◆ **Görev koşulları**
Aşağıdaki kayıtların hepsini, satırlarına hiç dokunmadan, baştan sona yeniden yazın.

◆ **Veri kümesinden parçalar**
········

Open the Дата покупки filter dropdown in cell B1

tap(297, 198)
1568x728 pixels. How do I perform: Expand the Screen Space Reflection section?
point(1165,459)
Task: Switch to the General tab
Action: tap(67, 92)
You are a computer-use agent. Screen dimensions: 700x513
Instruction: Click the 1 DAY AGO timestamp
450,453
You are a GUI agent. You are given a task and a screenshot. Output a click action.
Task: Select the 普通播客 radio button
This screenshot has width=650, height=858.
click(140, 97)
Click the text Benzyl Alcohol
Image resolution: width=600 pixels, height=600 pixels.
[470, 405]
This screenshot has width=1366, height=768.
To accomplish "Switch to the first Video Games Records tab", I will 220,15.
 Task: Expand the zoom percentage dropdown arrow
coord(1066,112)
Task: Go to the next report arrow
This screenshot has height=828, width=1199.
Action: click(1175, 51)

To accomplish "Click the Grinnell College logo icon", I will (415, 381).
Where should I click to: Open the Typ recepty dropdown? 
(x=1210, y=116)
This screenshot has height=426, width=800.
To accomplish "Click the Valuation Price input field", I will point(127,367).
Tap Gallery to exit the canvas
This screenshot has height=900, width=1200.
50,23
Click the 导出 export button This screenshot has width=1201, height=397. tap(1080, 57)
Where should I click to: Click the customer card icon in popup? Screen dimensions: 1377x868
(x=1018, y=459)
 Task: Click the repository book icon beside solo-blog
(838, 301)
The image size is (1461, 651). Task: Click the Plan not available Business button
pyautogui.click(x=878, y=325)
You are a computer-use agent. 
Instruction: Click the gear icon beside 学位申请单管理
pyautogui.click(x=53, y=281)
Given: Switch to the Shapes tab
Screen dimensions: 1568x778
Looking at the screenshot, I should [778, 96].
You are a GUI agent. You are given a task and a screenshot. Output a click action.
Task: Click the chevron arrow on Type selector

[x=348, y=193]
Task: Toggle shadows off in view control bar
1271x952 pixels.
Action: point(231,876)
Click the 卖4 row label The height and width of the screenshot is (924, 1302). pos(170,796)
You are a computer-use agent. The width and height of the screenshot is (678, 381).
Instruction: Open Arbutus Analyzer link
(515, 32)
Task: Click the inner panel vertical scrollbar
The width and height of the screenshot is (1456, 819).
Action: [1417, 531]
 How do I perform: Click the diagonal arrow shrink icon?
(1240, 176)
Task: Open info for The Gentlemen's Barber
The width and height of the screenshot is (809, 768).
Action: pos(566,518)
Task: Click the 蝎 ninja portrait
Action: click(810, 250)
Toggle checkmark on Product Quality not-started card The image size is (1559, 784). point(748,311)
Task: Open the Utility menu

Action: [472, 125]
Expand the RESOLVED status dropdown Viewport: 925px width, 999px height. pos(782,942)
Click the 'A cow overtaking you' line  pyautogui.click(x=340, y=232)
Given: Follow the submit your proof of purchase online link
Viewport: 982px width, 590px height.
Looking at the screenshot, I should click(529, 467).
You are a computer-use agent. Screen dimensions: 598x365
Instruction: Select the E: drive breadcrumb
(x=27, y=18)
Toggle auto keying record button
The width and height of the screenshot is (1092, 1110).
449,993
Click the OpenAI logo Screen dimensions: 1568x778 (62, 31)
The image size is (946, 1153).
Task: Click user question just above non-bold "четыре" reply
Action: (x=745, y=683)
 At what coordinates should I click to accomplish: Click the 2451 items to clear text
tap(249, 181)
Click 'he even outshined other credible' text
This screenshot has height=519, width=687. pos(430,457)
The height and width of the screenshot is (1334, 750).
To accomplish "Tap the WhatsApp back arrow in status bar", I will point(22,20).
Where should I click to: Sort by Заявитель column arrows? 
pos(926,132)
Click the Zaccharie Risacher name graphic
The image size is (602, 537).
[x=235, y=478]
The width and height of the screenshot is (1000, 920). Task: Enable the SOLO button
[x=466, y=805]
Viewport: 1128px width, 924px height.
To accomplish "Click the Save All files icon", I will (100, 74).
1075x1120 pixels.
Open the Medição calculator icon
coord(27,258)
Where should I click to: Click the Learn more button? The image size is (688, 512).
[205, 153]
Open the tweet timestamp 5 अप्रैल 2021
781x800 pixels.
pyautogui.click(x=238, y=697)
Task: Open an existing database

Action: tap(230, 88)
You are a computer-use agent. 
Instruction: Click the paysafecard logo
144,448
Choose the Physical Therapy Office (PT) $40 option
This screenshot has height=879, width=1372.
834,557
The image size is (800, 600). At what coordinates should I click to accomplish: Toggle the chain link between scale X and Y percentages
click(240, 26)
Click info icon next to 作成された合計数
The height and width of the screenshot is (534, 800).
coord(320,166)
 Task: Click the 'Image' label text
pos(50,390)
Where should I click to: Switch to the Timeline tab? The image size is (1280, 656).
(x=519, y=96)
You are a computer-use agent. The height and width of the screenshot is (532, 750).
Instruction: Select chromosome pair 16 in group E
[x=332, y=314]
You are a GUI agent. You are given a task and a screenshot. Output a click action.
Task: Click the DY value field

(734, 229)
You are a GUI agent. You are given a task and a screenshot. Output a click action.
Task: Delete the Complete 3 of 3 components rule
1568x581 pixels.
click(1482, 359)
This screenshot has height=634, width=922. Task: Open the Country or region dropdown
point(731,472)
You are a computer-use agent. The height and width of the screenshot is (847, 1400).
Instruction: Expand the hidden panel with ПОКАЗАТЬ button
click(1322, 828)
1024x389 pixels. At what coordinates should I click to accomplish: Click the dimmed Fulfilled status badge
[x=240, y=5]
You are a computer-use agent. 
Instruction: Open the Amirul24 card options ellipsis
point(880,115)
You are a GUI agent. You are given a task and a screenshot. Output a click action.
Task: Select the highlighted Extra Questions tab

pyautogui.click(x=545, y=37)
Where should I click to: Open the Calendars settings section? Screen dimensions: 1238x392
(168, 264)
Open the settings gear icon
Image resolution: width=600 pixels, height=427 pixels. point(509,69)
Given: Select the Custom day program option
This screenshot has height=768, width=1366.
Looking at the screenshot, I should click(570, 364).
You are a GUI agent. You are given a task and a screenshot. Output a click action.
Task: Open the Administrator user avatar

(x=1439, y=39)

········

◆ **Sorunun çözümü**
Open the Дата покупки filter dropdown in cell B1

tap(297, 198)
1568x728 pixels. How do I perform: Expand the Screen Space Reflection section?
point(1165,459)
Task: Switch to the General tab
Action: tap(67, 92)
You are a computer-use agent. Screen dimensions: 700x513
Instruction: Click the 1 DAY AGO timestamp
450,453
You are a GUI agent. You are given a task and a screenshot. Output a click action.
Task: Select the 普通播客 radio button
This screenshot has width=650, height=858.
click(140, 97)
Click the text Benzyl Alcohol
Image resolution: width=600 pixels, height=600 pixels.
[470, 405]
This screenshot has width=1366, height=768.
To accomplish "Switch to the first Video Games Records tab", I will 220,15.
 Task: Expand the zoom percentage dropdown arrow
coord(1066,112)
Task: Go to the next report arrow
This screenshot has height=828, width=1199.
Action: click(1175, 51)

To accomplish "Click the Grinnell College logo icon", I will (415, 381).
Where should I click to: Open the Typ recepty dropdown? 
(x=1210, y=116)
This screenshot has height=426, width=800.
To accomplish "Click the Valuation Price input field", I will point(127,367).
Tap Gallery to exit the canvas
This screenshot has height=900, width=1200.
50,23
Click the 导出 export button This screenshot has width=1201, height=397. tap(1080, 57)
Where should I click to: Click the customer card icon in popup? Screen dimensions: 1377x868
(x=1018, y=459)
 Task: Click the repository book icon beside solo-blog
(838, 301)
The image size is (1461, 651). Task: Click the Plan not available Business button
pyautogui.click(x=878, y=325)
You are a computer-use agent. 
Instruction: Click the gear icon beside 学位申请单管理
pyautogui.click(x=53, y=281)
Given: Switch to the Shapes tab
Screen dimensions: 1568x778
Looking at the screenshot, I should [778, 96].
You are a GUI agent. You are given a task and a screenshot. Output a click action.
Task: Click the chevron arrow on Type selector

[x=348, y=193]
Task: Toggle shadows off in view control bar
1271x952 pixels.
Action: point(231,876)
Click the 卖4 row label The height and width of the screenshot is (924, 1302). pos(170,796)
You are a computer-use agent. The width and height of the screenshot is (678, 381).
Instruction: Open Arbutus Analyzer link
(515, 32)
Task: Click the inner panel vertical scrollbar
The width and height of the screenshot is (1456, 819).
Action: [1417, 531]
 How do I perform: Click the diagonal arrow shrink icon?
(1240, 176)
Task: Open info for The Gentlemen's Barber
The width and height of the screenshot is (809, 768).
Action: pos(566,518)
Task: Click the 蝎 ninja portrait
Action: click(810, 250)
Toggle checkmark on Product Quality not-started card The image size is (1559, 784). point(748,311)
Task: Open the Utility menu

Action: [472, 125]
Expand the RESOLVED status dropdown Viewport: 925px width, 999px height. pos(782,942)
Click the 'A cow overtaking you' line  pyautogui.click(x=340, y=232)
Given: Follow the submit your proof of purchase online link
Viewport: 982px width, 590px height.
Looking at the screenshot, I should click(529, 467).
You are a computer-use agent. Screen dimensions: 598x365
Instruction: Select the E: drive breadcrumb
(x=27, y=18)
Toggle auto keying record button
The width and height of the screenshot is (1092, 1110).
449,993
Click the OpenAI logo Screen dimensions: 1568x778 (62, 31)
The image size is (946, 1153).
Task: Click user question just above non-bold "четыре" reply
Action: (x=745, y=683)
 At what coordinates should I click to accomplish: Click the 2451 items to clear text
tap(249, 181)
Click 'he even outshined other credible' text
This screenshot has height=519, width=687. pos(430,457)
The height and width of the screenshot is (1334, 750).
To accomplish "Tap the WhatsApp back arrow in status bar", I will point(22,20).
Where should I click to: Sort by Заявитель column arrows? 
pos(926,132)
Click the Zaccharie Risacher name graphic
The image size is (602, 537).
[x=235, y=478]
The width and height of the screenshot is (1000, 920). Task: Enable the SOLO button
[x=466, y=805]
Viewport: 1128px width, 924px height.
To accomplish "Click the Save All files icon", I will (100, 74).
1075x1120 pixels.
Open the Medição calculator icon
coord(27,258)
Where should I click to: Click the Learn more button? The image size is (688, 512).
[205, 153]
Open the tweet timestamp 5 अप्रैल 2021
781x800 pixels.
pyautogui.click(x=238, y=697)
Task: Open an existing database

Action: tap(230, 88)
You are a computer-use agent. 
Instruction: Click the paysafecard logo
144,448
Choose the Physical Therapy Office (PT) $40 option
This screenshot has height=879, width=1372.
834,557
The image size is (800, 600). At what coordinates should I click to accomplish: Toggle the chain link between scale X and Y percentages
click(240, 26)
Click info icon next to 作成された合計数
The height and width of the screenshot is (534, 800).
coord(320,166)
 Task: Click the 'Image' label text
pos(50,390)
Where should I click to: Switch to the Timeline tab? The image size is (1280, 656).
(x=519, y=96)
You are a computer-use agent. The height and width of the screenshot is (532, 750).
Instruction: Select chromosome pair 16 in group E
[x=332, y=314]
You are a GUI agent. You are given a task and a screenshot. Output a click action.
Task: Click the DY value field

(734, 229)
You are a GUI agent. You are given a task and a screenshot. Output a click action.
Task: Delete the Complete 3 of 3 components rule
1568x581 pixels.
click(1482, 359)
This screenshot has height=634, width=922. Task: Open the Country or region dropdown
point(731,472)
You are a computer-use agent. The height and width of the screenshot is (847, 1400).
Instruction: Expand the hidden panel with ПОКАЗАТЬ button
click(1322, 828)
1024x389 pixels. At what coordinates should I click to accomplish: Click the dimmed Fulfilled status badge
[x=240, y=5]
You are a computer-use agent. 
Instruction: Open the Amirul24 card options ellipsis
point(880,115)
You are a GUI agent. You are given a task and a screenshot. Output a click action.
Task: Select the highlighted Extra Questions tab

pyautogui.click(x=545, y=37)
Where should I click to: Open the Calendars settings section? Screen dimensions: 1238x392
(168, 264)
Open the settings gear icon
Image resolution: width=600 pixels, height=427 pixels. point(509,69)
Given: Select the Custom day program option
This screenshot has height=768, width=1366.
Looking at the screenshot, I should click(570, 364).
You are a GUI agent. You are given a task and a screenshot. Output a click action.
Task: Open the Administrator user avatar

(x=1439, y=39)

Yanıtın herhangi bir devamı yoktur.